I have a Roo generated application and use validation, spring security with a custom PermissionEvaluator and the generated web controllers. My entity has a field like this:
@NotNull
private Date creationDate;
This field is set automatically inside the controller's create method when saving the entity and is not included in the form (render="false").
@RequestMapping(method = RequestMethod.POST, produces = "text/html")
@PreAuthorize("hasPermission(#myEntity, 'create')")
public String create(@Valid MyEntity myEntity,
BindingResult bindingResult, Model uiModel,
HttpServletRequest httpServletRequest) {
// ... check binding result
myEntity.setCreationDate(new Date());
myEntity.persist();
// ...
}
The problem is, that validation always fails because it runs before the field is set. The PermissionEvaluator (called by @PreAuthorize) is also missing the value. How can I place my code somewhere between data binding and validation so that the entity is complete right from the beginning?

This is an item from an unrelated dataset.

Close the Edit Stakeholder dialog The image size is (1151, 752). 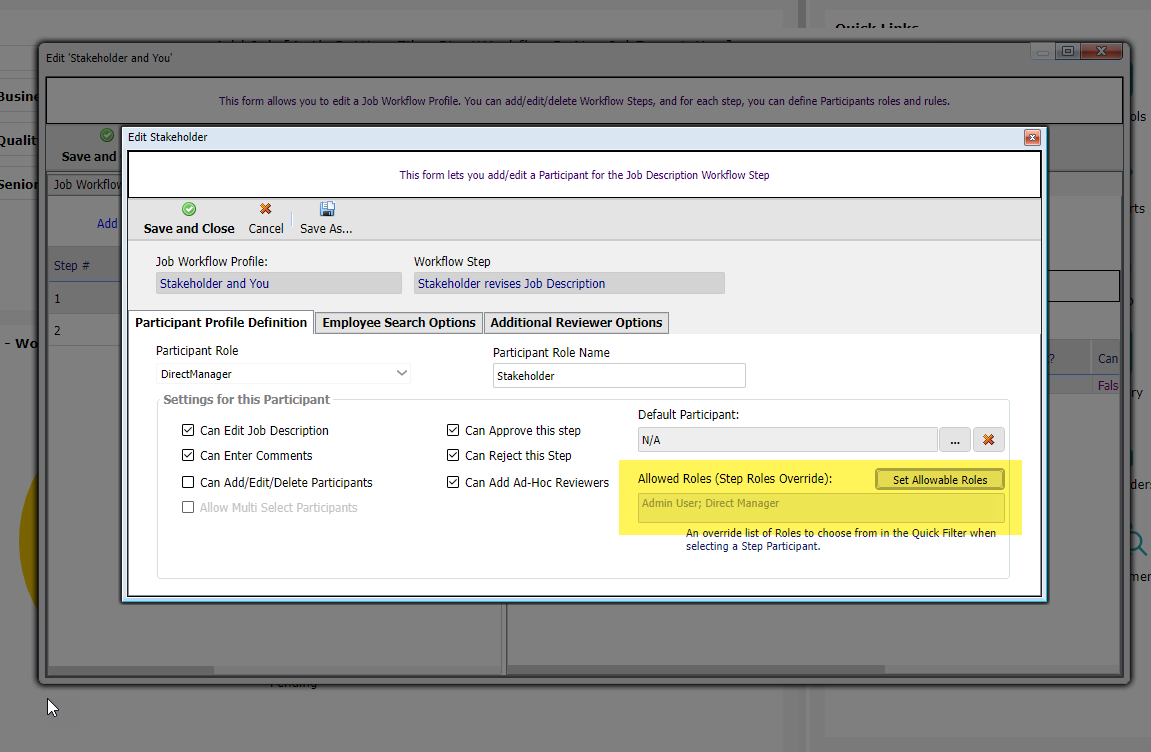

To solve the problem of @PreAutorize move the persistence logic to a @Service bean and call it from the controller. This way security check will be after validation. Roo can help you on it with service command.

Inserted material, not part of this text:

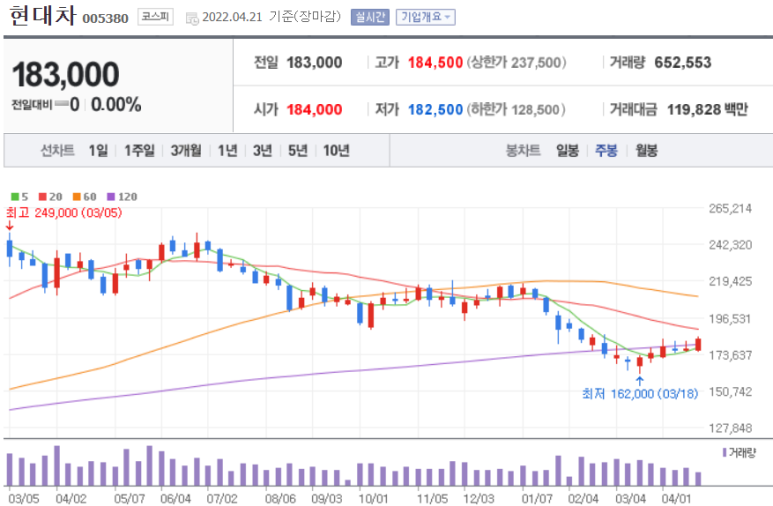Screen dimensions: 773x506
Task: Click the 코스피 market badge
Action: pos(155,17)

Second, you can use validation groups to make different validation on for the same entity. This and this are two howto post.
An example:
@RequestMapping("/myEntity")
public MyEntityController {
@Autowired
MyEntityService myEntityService;
@RequestMapping(method = RequestMethod.POST, produces = "text/html")
public String create(@Validated({Account.ValidationStepOne.class}) MyEntity myEntity,
BindingResult bindingResult, Model uiModel,
HttpServletRequest httpServletRequest) {
// ... check binding result
myEntityService.save(myEntity);
//...
}
}
@Service
public MyEntityService {
@PreAuthorize("hasPermission(#myEntity, 'create')")
public save(MyEntity myEntity) {
//...
myEntity.setCreationDate(new Date());
myEntity.persist();
}
}
Good luck!